Trials Bikes For Dummies

By Ron Milam

 

    Last month we started a discussion on suspension systems in which you were either dazzled by my amazing recollection of ancient history or bored silly. This month, we will get down to the nitty gritty. Some of you will think this part is boring too. You would rather me just tell you which knob to turn to make hopping easier. Others will understand that if you understand the principles and hardware, your eventual adjustments will be much better. If you are in the first category skip to the last sentence. For the rest of you, this is my opinion of suspension principles.

    So how does it work? Well Grasshopper, an old and well known system is utilized to turn the energy from hitting bumps and such into heat. You may not have thought about it in that way, but you cannot create or destroy matter and energy. You can change the form of either, but you cannot destroy it. If you were to hit a big bump on a bike with no suspension and solid tires and a rigid frame ( as in not springy ) and you were sitting down so you could not absorb the impact with your legs, you and the bike would be tossed into the air. How high would depend on how fast you were going, how much you and the bike weigh ( thus determining the amount of kinetic energy available ), and the size and shape of the bump. The point is that the energy you have riding down the trail is redirected by the bump. Some energy is used to lift you into the air. Since you do not really want to be launched from every bump you hit, you have elected to do your riding on a modern trials motorcycle, complete with pneumatic tires and an oil damped suspension system.

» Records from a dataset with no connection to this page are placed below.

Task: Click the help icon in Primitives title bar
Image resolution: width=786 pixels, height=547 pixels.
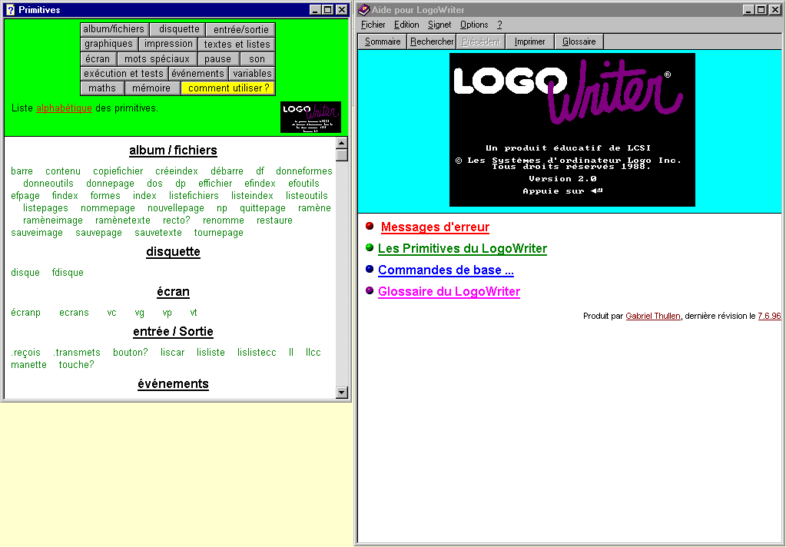Action: (10, 10)
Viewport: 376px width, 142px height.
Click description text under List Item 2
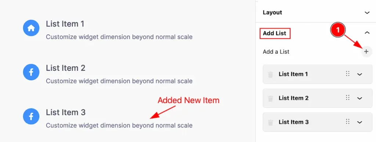click(119, 81)
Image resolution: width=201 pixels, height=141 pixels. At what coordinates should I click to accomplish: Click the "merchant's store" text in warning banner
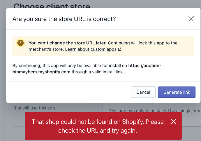pos(46,49)
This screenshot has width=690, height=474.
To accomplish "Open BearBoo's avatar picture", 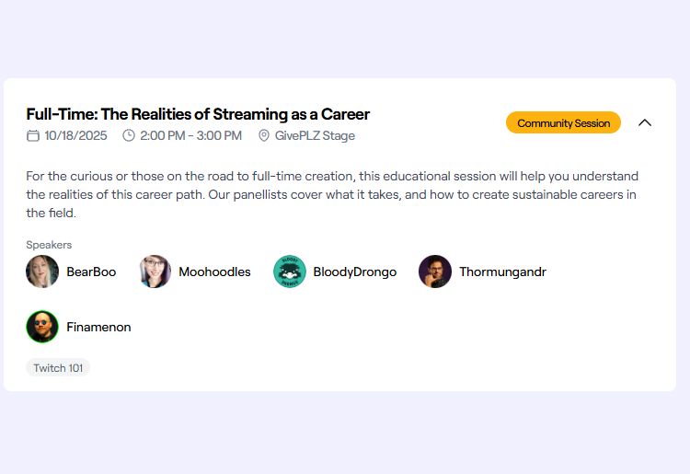I will pos(42,272).
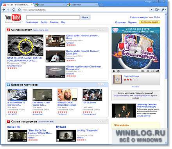The height and width of the screenshot is (149, 172).
Task: Click the YouTube logo
Action: (x=13, y=18)
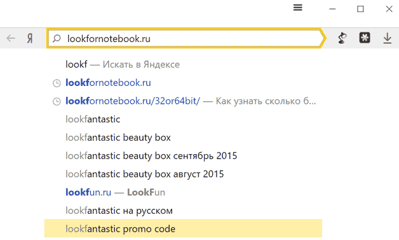Select 'lookfantastic на русском' suggestion
Image resolution: width=399 pixels, height=240 pixels.
pyautogui.click(x=183, y=211)
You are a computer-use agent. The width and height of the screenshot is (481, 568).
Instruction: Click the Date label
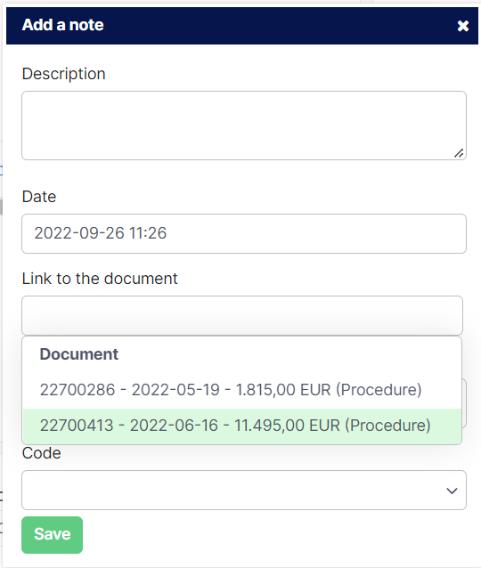pos(39,197)
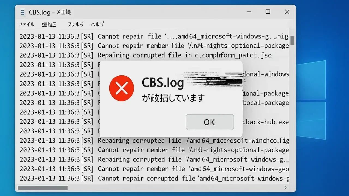Click the horizontal scrollbar right arrow
Image resolution: width=349 pixels, height=196 pixels.
pyautogui.click(x=285, y=188)
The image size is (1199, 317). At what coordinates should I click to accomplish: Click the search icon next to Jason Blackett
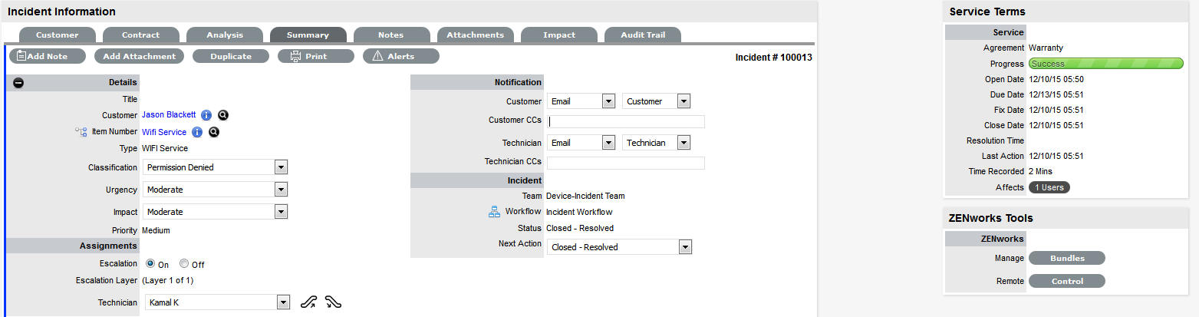click(223, 115)
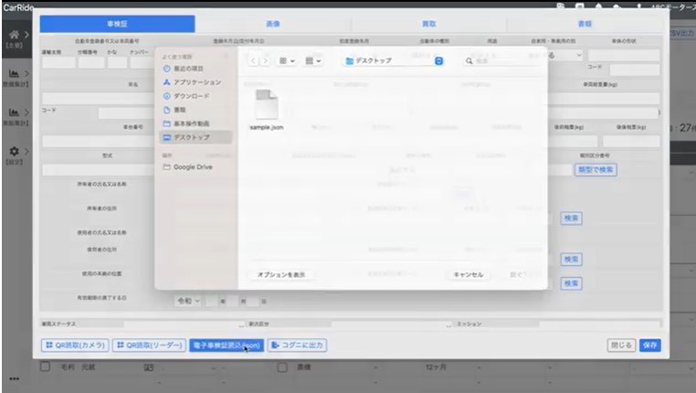
Task: Open the settings gear in left sidebar
Action: click(x=14, y=151)
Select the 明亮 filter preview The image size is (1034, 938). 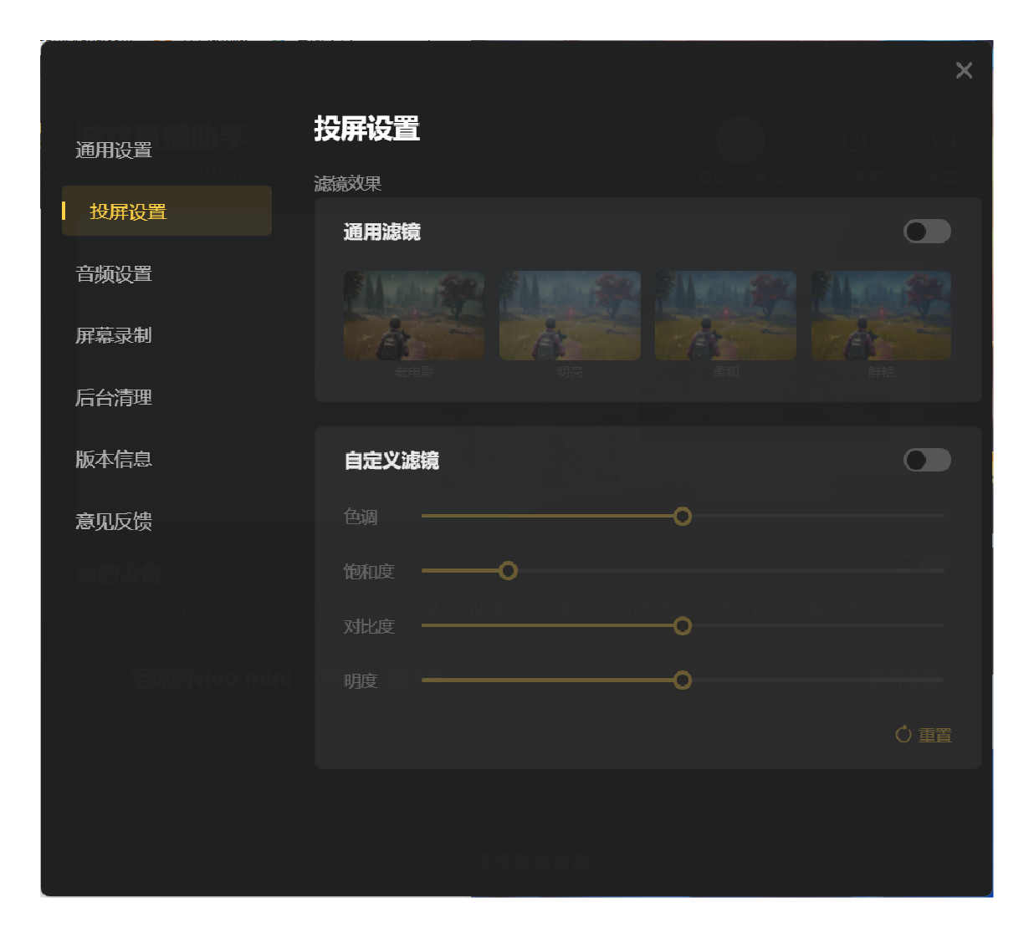pos(570,316)
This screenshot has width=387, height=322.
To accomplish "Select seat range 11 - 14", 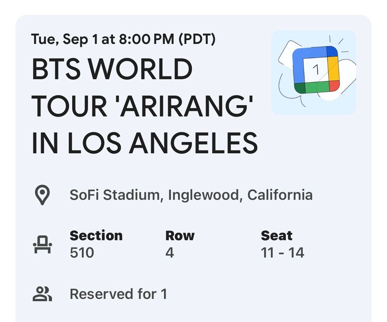I will tap(282, 253).
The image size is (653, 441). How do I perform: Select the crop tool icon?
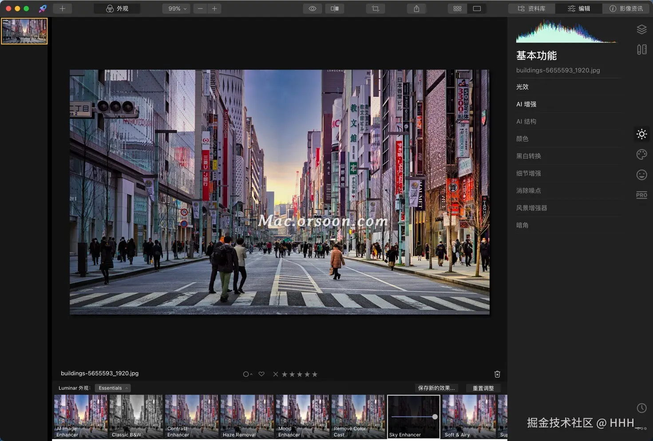point(375,8)
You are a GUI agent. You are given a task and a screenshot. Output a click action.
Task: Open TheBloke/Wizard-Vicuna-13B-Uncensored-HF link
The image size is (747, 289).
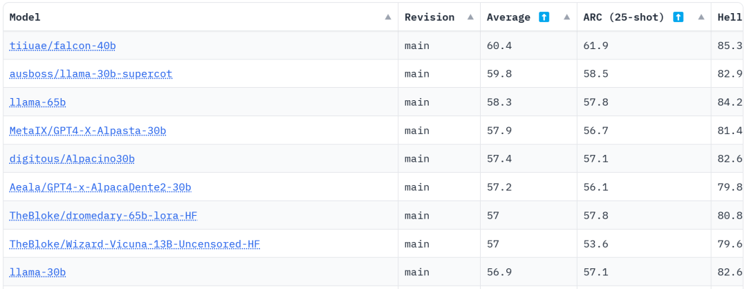pyautogui.click(x=135, y=244)
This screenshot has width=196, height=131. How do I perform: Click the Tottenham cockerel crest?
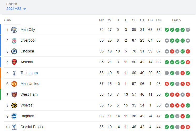click(x=14, y=73)
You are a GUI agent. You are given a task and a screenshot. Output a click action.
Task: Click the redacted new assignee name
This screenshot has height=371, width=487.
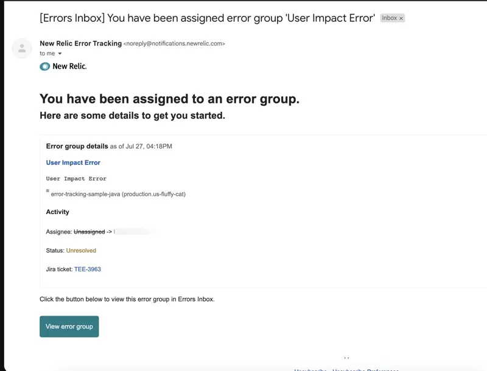[x=134, y=232]
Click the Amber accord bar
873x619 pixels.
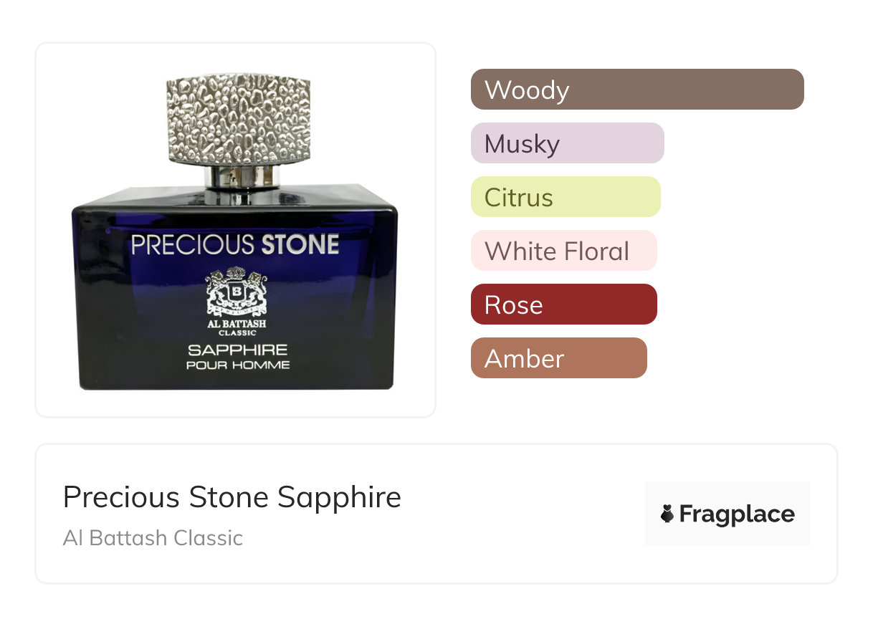[x=558, y=358]
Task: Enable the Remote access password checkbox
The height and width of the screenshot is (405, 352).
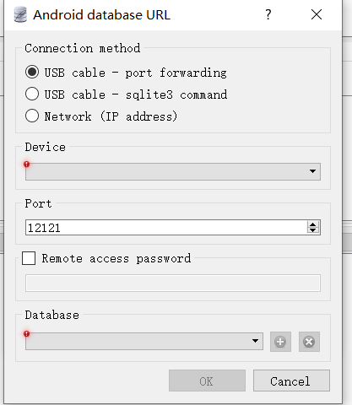Action: pos(29,258)
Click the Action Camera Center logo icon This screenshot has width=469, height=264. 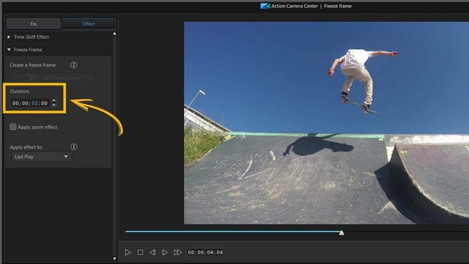[265, 6]
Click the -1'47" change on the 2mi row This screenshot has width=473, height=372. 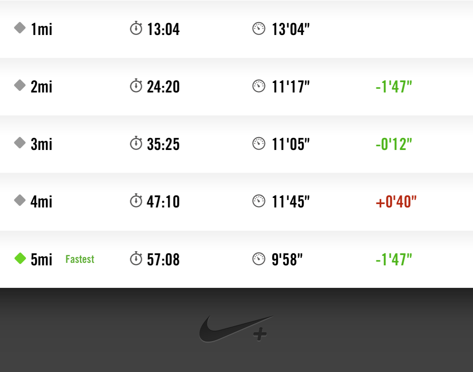pos(393,87)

     If you were to ride your trials bike over the same trail and hit that same bump ( hey, you were dumb enough to ride that rigid framed solid tired thing over it sitting down so you might be dumb enough to hit it again! ), some of the energy that you and the bike have available is absorbed by temporarily squashing the tires flat. Some of that energy is converted to heat in the sidewalls, but it doesn’t make a lot of heat so you never notice it. Some more energy is used to compress your fork and shock springs. But remember what we said in paragraph 2. You can’t destroy the energy and you are not doing anything that could convert it to matter, so what happened to it? You are just storing it for a short time. After you get past that nasty bump thing you hit, you can let go of that energy slowly and it will not have much effect on your progress down that hypothetical trail. The tires are going to rebound and there is nothing you can do to control that. Just like those big hoppity balls kids used to sit on and hop, your tires are going to rebound and push you upward. How much and how hard depends on many factors such as tire pressure and how much of the energy gets absorbed by the forks, shocks, and legs. There is a complex interaction between each component that pretty much adds up to an infinite number of possibilities. That is why suspension development continues almost 30 years after the “suspension revolution” and is also why it will never end. Now that I have made the point that tires and legs are part of the system, let’s forget about them for now and concentrate on the forks and shocks.

     As we hit the aforementioned bump, the forks were compressed. The energy that was expended to compress the spring is stored in the spring. But not all of the energy that the bike/rider unit gave up was used to compress the spring. Some was used to overcome mechanical friction in the fork. This was converted to heat. If the bump was sharp, the compression damping of the fork also came into play. This means that the compression speed of the fork was slowed by pumping the oil in the fork through restrictions of some sort. Most folks don’t think of it in this way, but forks and shocks are simply hydraulic pumps that only pump their oil internally. Everybody knows you can’t pump something without using energy of some type. When the fork compressed and pumped oil through the restrictions, energy was used. Since it did this pumping fairly quickly, there was a lot of fluid friction involved as the oil was crammed through the holes much faster than it wanted to go there. In overcoming this friction, some of the energy was converted to heat.

     So now we have rolled passed the bump and the forks are compressed. Some of the energy has been given up as heat, but most is still stored in the spring just waiting to pogo you into the air. But now the rebound damping comes into play, and  the extension of the fork is slowed by pumping oil through some more restrictions. Energy is again given up as heat, and still another portion of it is used to return the bike to the attitude that it was in before all of this unpleasantness started. 

     The point of all of this is that the characteristics of your suspension are simply the way that it stores and releases energy, and how much of it is given up as heat, and when. Next month we will get into the hardware and adjustments. For those bored folks who skipped to the end, turn the blue knob to the left.